Dataset entries:
- - - -

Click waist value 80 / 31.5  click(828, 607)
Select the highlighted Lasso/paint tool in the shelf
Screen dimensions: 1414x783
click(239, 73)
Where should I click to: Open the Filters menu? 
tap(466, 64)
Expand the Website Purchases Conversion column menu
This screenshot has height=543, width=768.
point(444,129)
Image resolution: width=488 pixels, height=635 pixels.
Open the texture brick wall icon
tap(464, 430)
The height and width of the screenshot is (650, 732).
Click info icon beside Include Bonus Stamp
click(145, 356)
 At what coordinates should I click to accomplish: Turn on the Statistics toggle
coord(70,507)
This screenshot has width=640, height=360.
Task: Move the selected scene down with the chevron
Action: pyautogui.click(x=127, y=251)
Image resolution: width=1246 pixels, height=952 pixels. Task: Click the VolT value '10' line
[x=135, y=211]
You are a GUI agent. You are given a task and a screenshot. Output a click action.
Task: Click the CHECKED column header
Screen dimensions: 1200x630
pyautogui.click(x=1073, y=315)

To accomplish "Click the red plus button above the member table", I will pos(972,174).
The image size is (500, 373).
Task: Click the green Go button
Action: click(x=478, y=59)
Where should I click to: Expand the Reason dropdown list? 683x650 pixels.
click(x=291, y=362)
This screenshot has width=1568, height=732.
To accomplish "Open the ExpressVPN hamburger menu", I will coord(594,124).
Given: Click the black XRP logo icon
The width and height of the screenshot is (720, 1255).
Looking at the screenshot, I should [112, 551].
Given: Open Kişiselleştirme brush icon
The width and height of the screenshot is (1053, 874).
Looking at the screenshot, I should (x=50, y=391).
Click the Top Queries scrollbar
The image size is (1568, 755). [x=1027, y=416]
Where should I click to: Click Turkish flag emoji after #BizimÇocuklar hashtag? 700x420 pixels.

- - - -

> [WHAT IS BEING ASKED]: Up to and including the last line above, starting with the line that contains "The width and height of the screenshot is (720, 1255).", return each line exactly and nothing else.

> [EXERCISE ANSWER]:
The width and height of the screenshot is (720, 1255).
Looking at the screenshot, I should [112, 551].
Given: Open Kişiselleştirme brush icon
The width and height of the screenshot is (1053, 874).
Looking at the screenshot, I should (x=50, y=391).
Click the Top Queries scrollbar
The image size is (1568, 755). [x=1027, y=416]
Where should I click to: Click Turkish flag emoji after #BizimÇocuklar hashtag? 700x420 pixels.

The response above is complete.